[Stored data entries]
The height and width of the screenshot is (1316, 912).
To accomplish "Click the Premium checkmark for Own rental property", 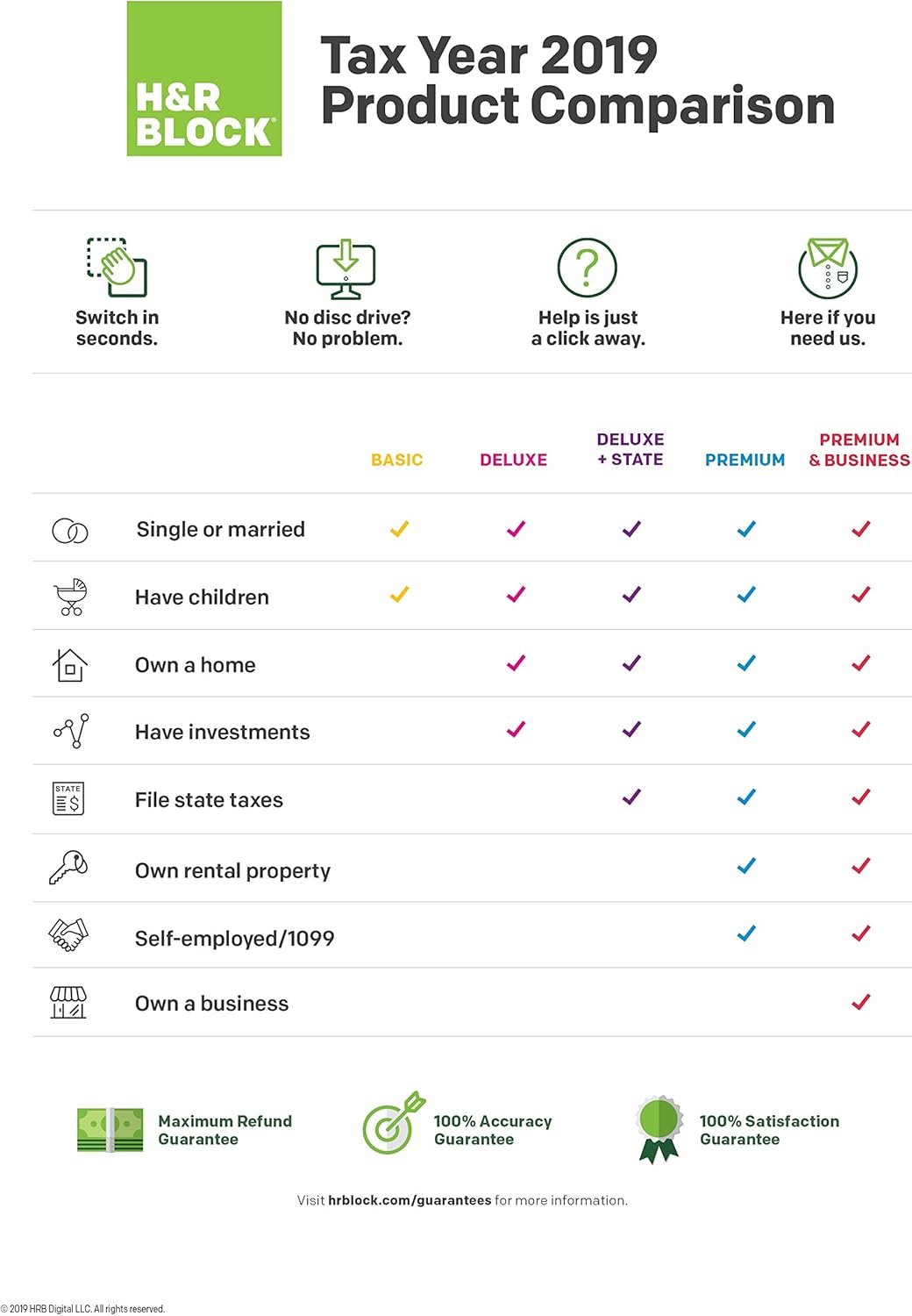I will (746, 866).
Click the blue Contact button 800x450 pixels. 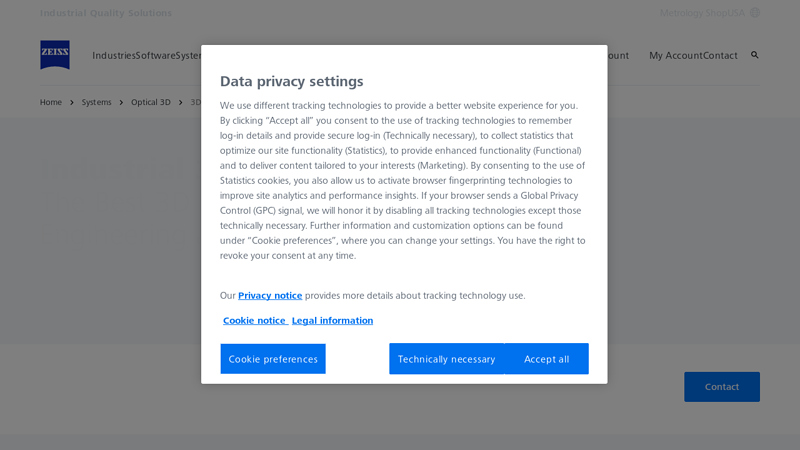coord(721,387)
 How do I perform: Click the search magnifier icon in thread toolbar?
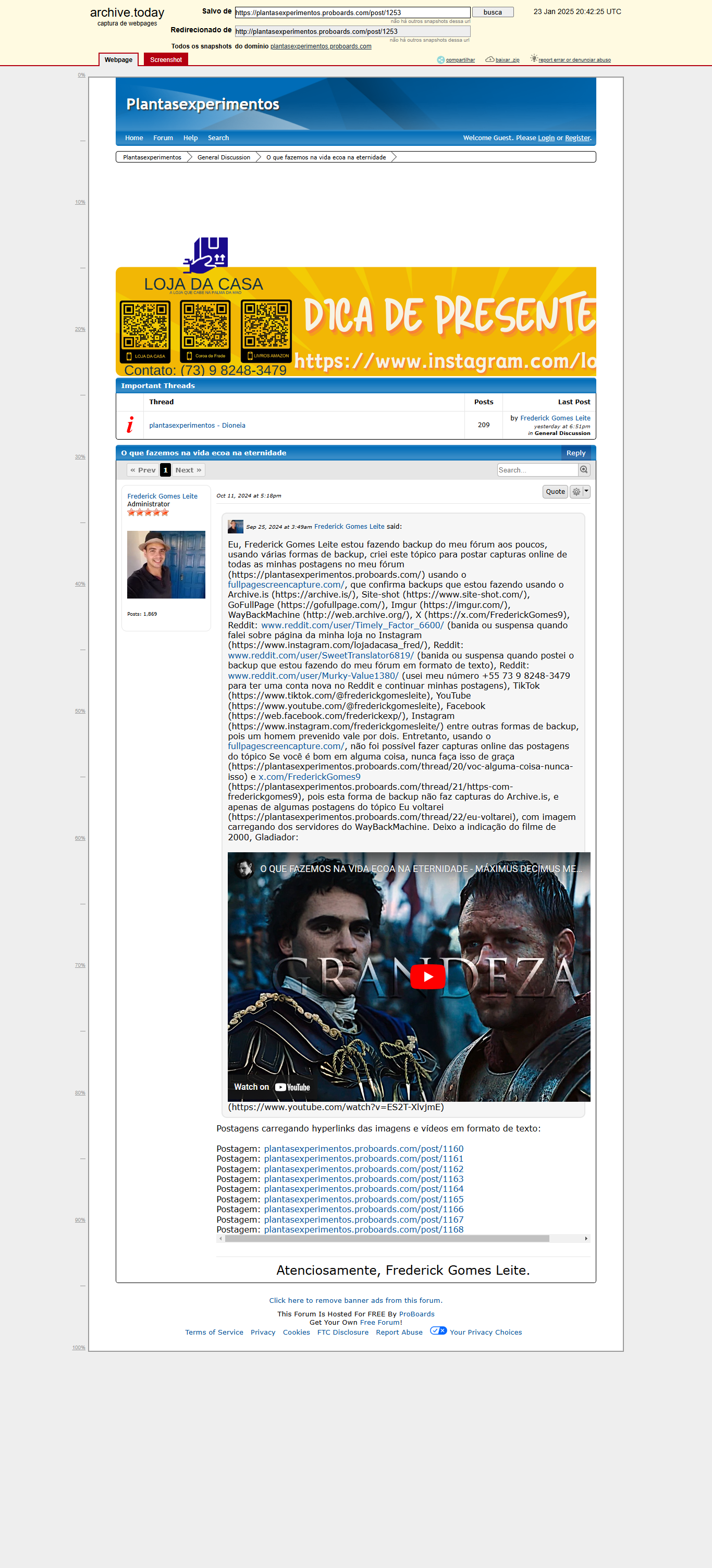pyautogui.click(x=584, y=470)
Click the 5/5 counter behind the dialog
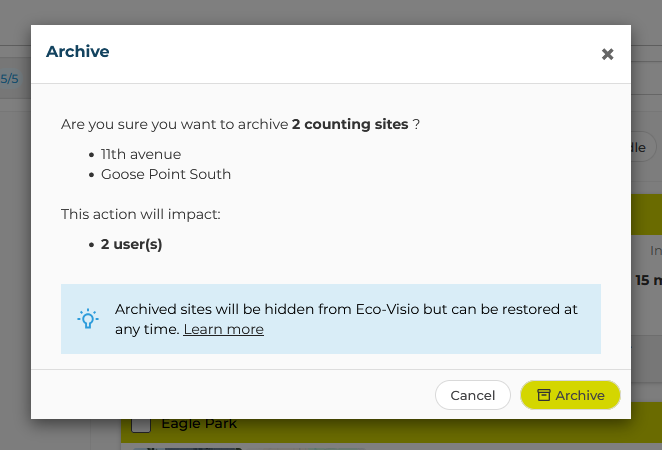Screen dimensions: 662x450 pos(9,79)
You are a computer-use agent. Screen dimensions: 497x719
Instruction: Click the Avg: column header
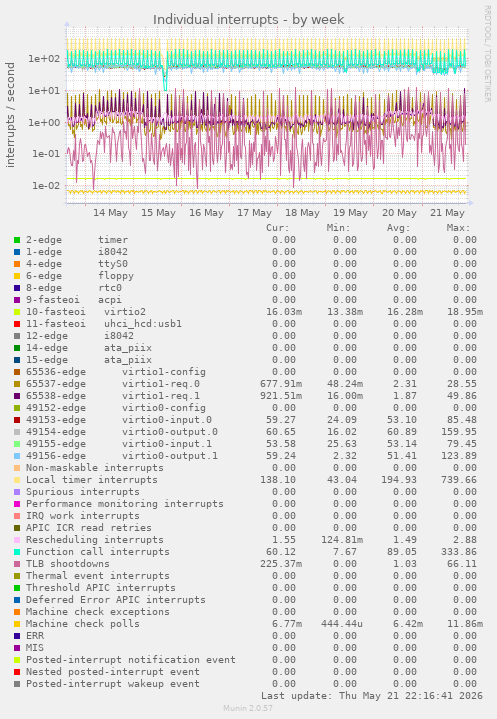tap(398, 228)
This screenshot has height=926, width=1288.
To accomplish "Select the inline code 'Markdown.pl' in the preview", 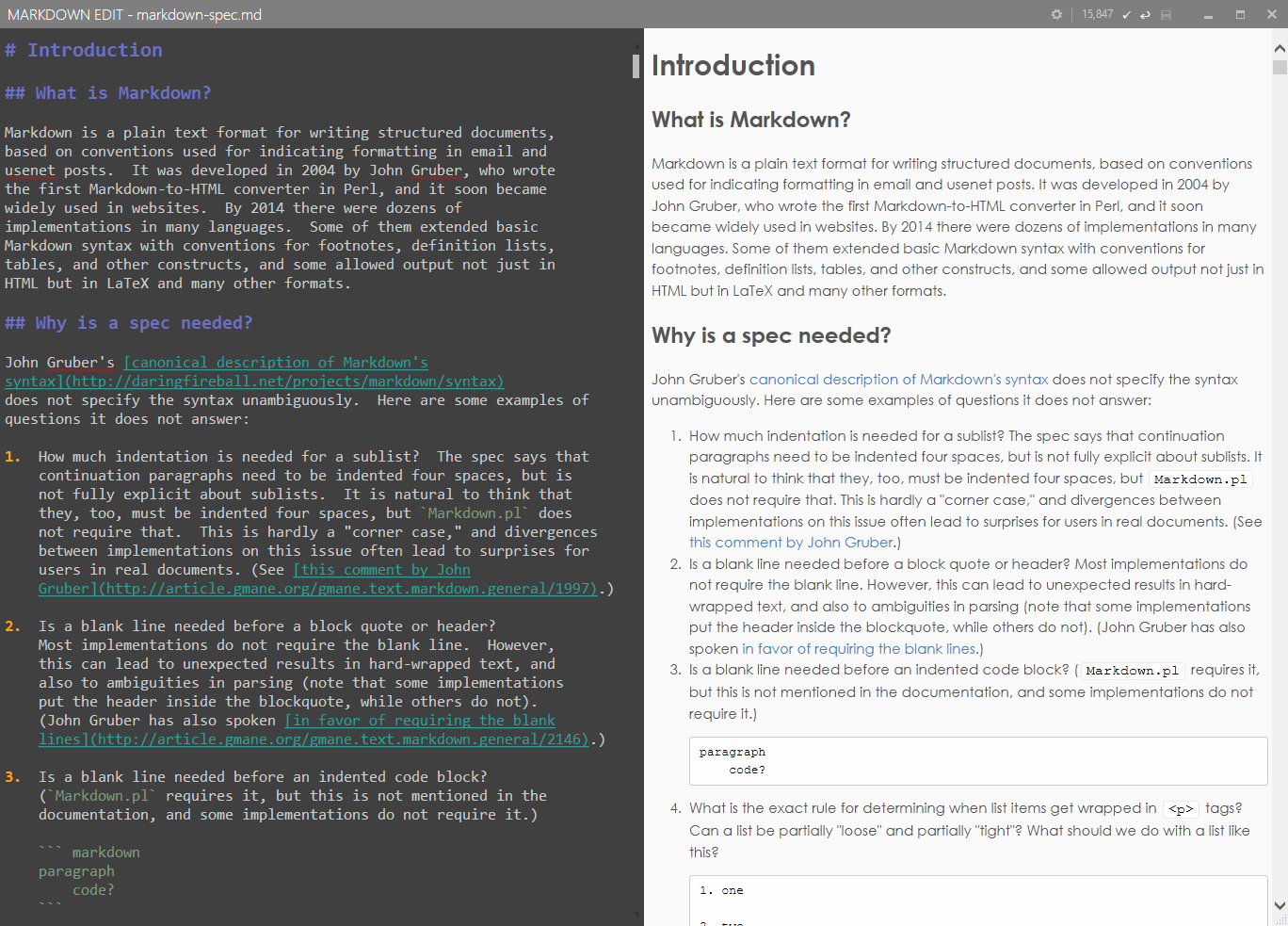I will click(x=1199, y=479).
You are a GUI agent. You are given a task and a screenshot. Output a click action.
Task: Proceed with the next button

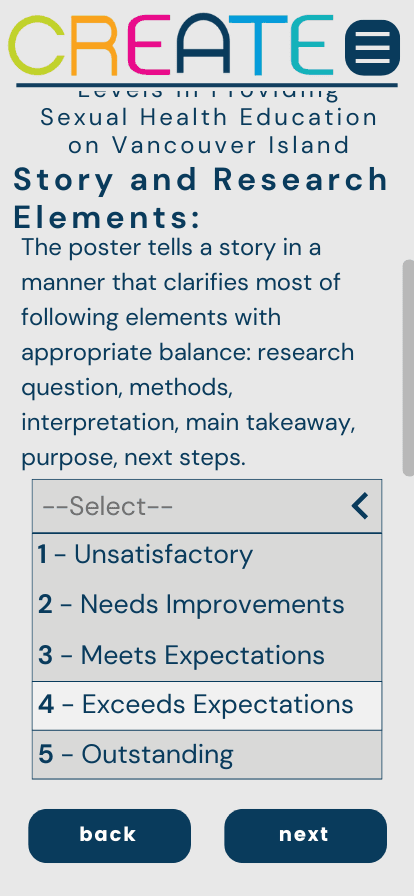pyautogui.click(x=305, y=835)
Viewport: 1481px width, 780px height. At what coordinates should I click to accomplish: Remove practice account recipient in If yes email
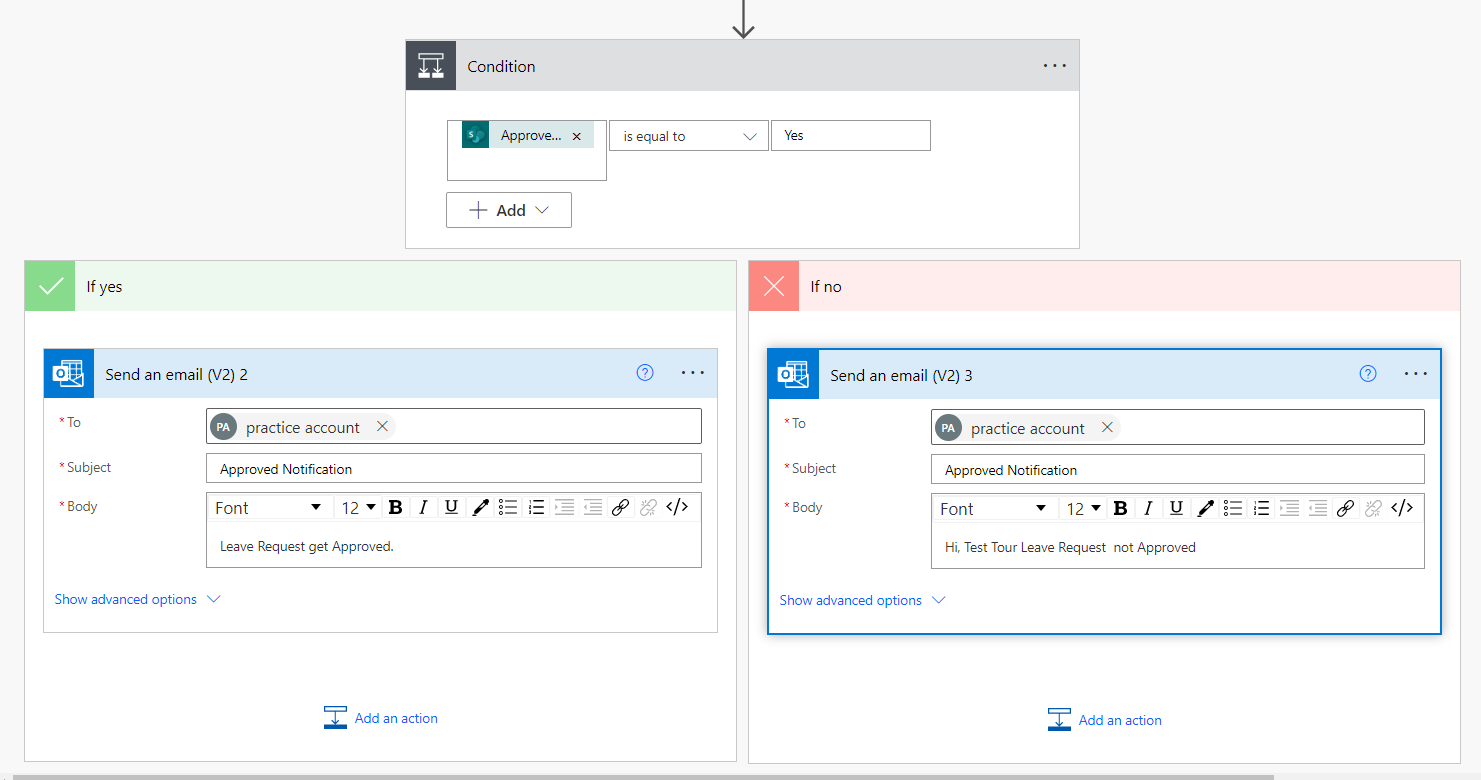click(x=382, y=427)
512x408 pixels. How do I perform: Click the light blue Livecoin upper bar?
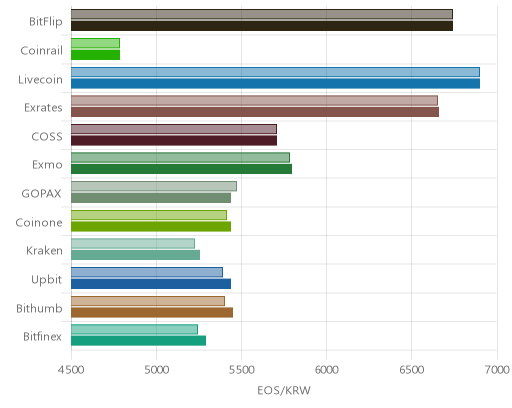point(275,72)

=== Task goal ===
Where a line in the entries holds "screenshot", copy that line.

=== Task answer ===
The height and width of the screenshot is (1316, 912).
This screenshot has height=926, width=1288.
You are a GUI agent. You are given a task and a screenshot. Output a click action.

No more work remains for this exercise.